Information provided:
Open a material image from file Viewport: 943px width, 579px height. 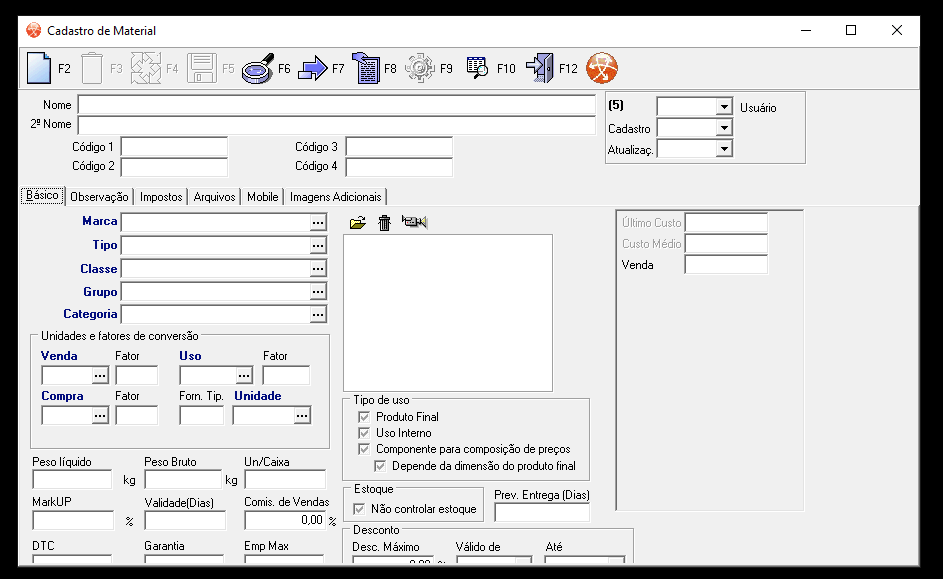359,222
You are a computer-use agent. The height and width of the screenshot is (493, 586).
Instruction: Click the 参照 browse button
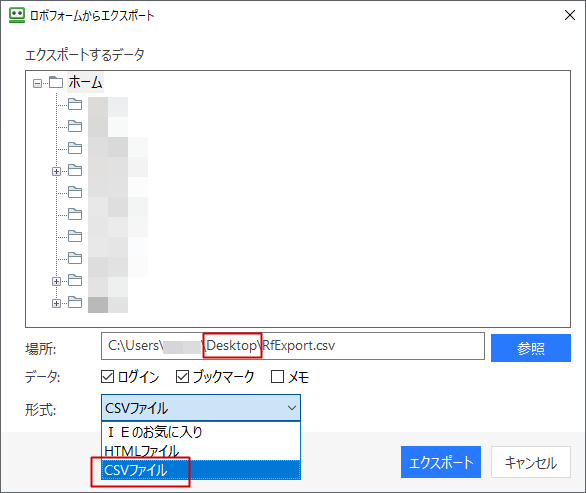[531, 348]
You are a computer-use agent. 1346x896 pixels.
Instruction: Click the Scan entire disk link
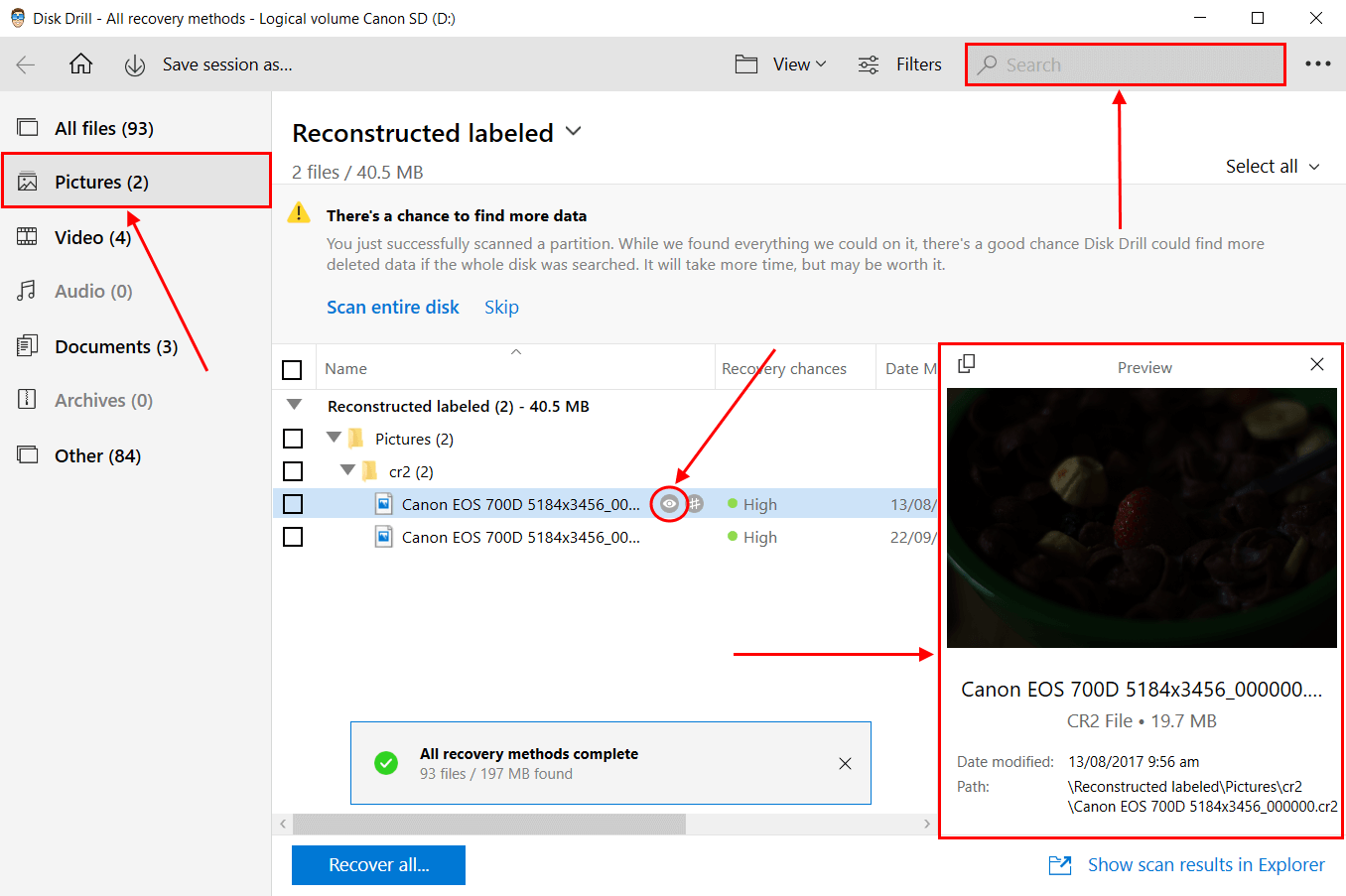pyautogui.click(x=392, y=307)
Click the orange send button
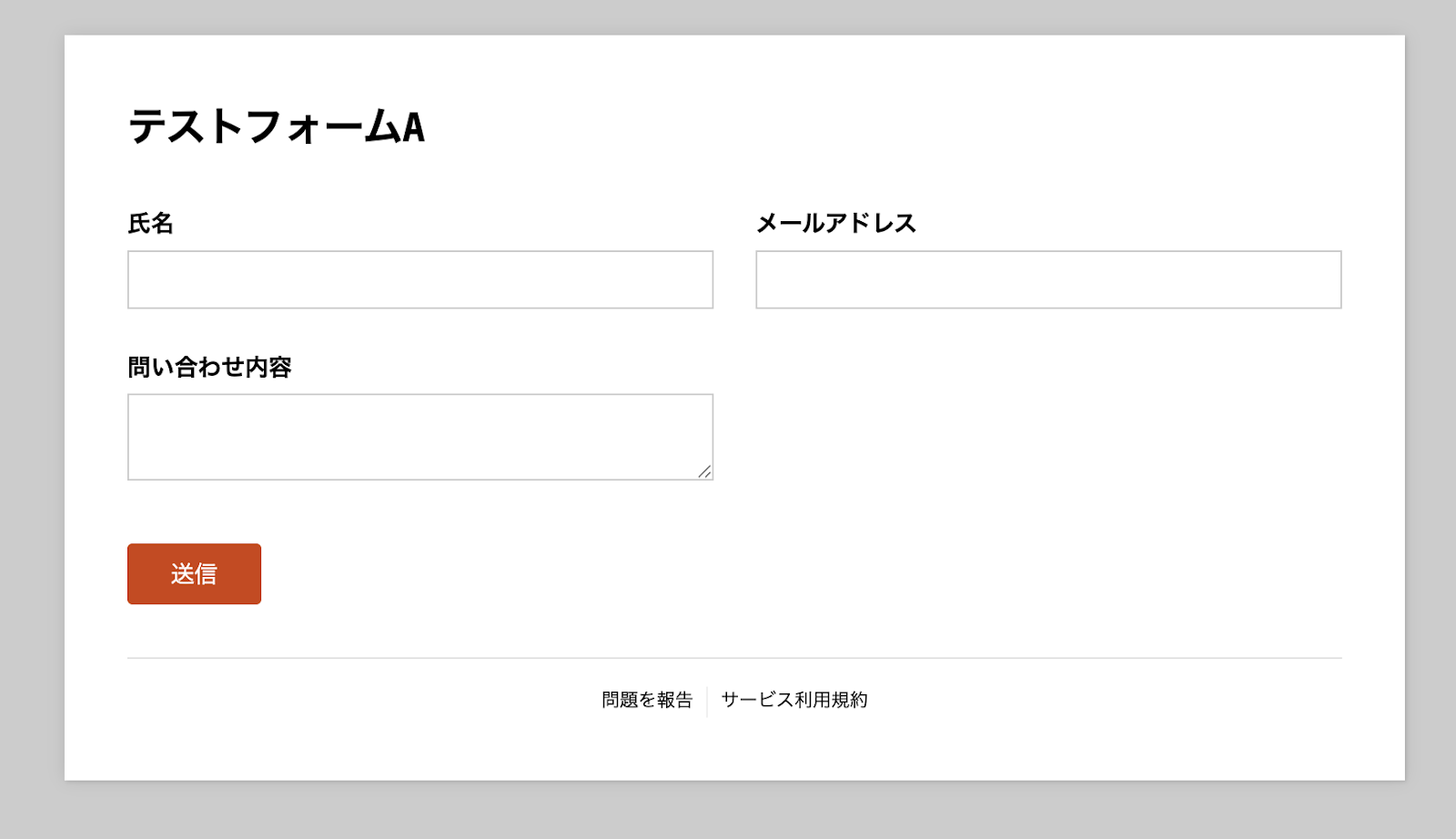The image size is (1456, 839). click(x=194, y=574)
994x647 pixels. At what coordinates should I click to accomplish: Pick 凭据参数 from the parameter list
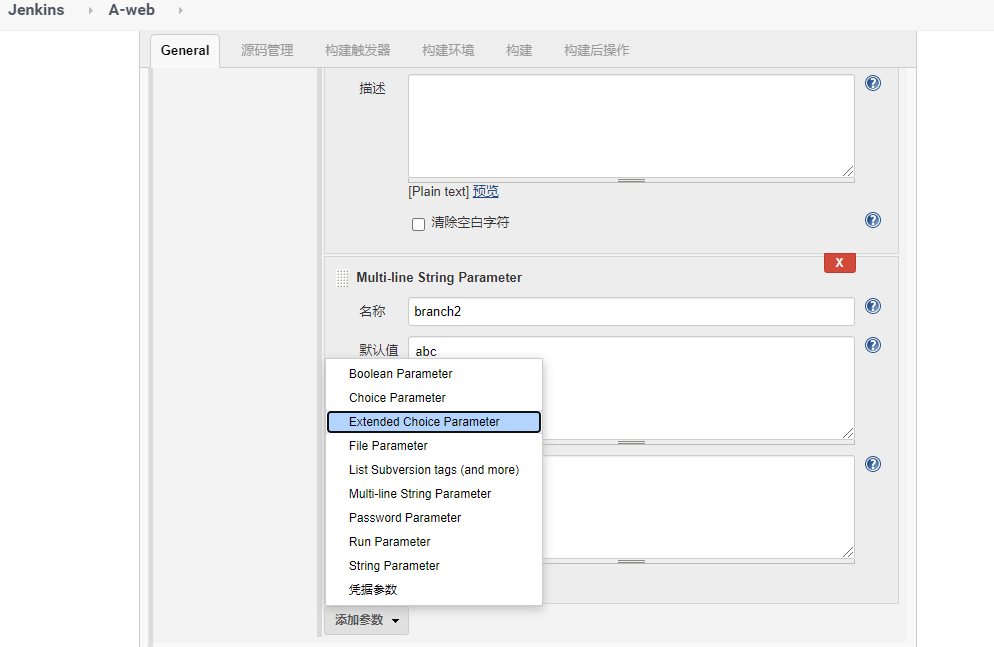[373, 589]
* * *
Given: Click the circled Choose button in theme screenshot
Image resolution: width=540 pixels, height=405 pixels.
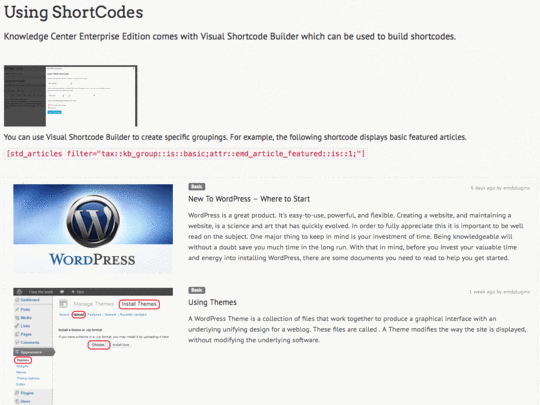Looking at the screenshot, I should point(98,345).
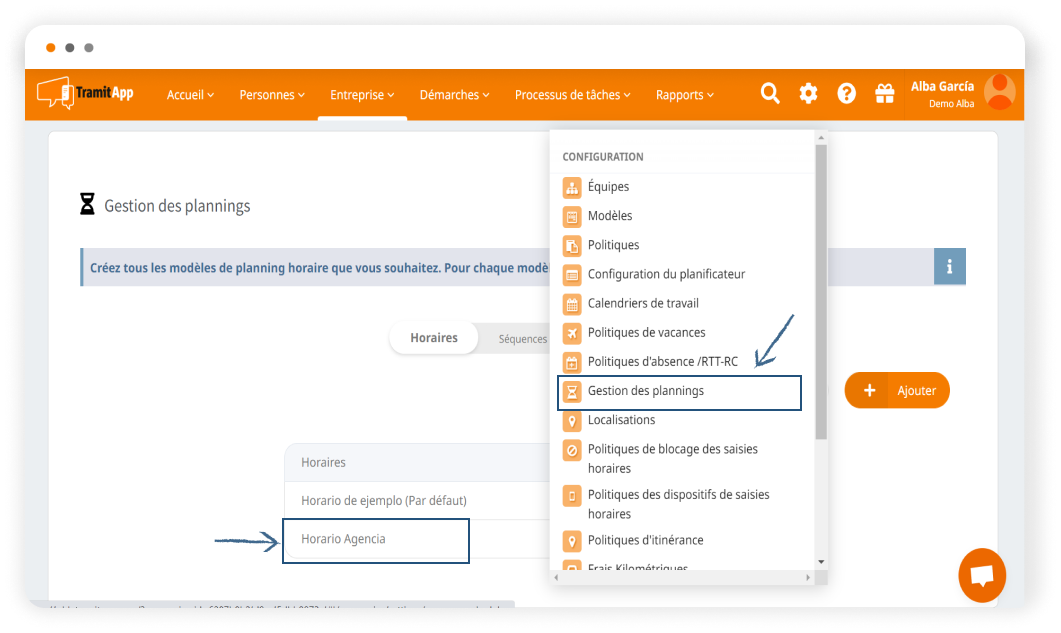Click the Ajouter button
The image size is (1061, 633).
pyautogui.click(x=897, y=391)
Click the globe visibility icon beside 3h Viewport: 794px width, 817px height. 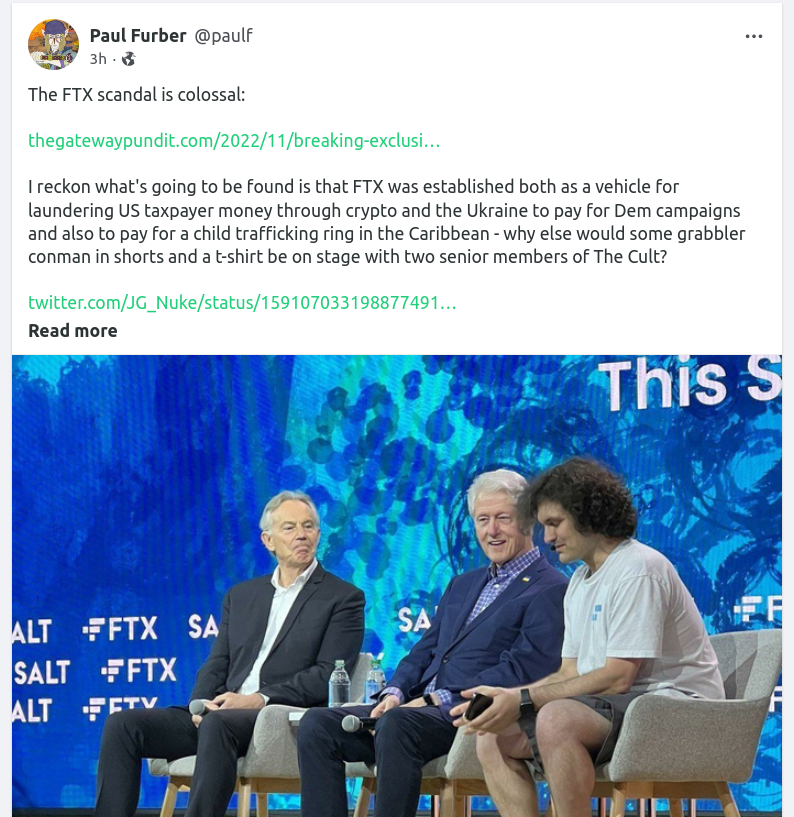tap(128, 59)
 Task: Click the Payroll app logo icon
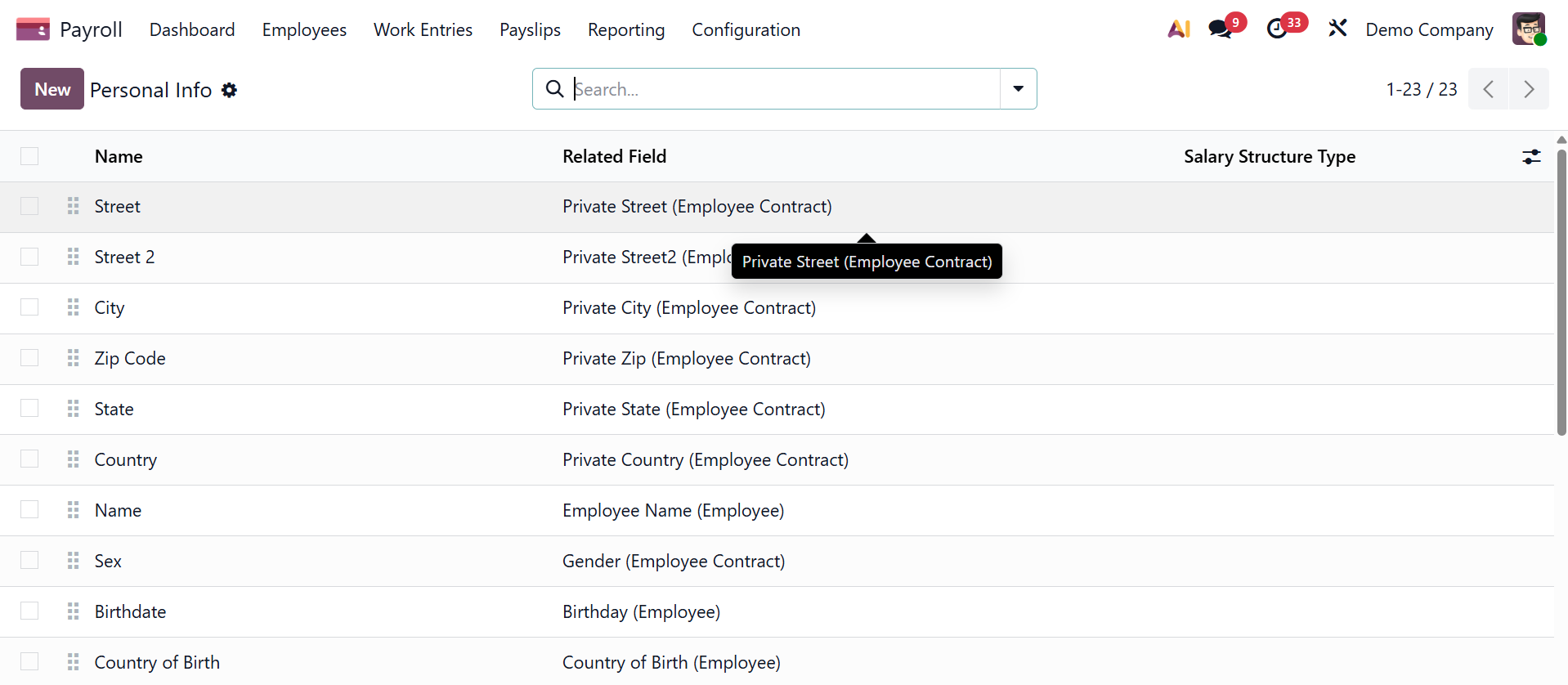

Brief: Where a line of the entries contains the word "agent", copy that line.

Result of this task:
You are a computer-use agent. The height and width of the screenshot is (493, 586).
You are a computer-use agent. 1346x896 pixels.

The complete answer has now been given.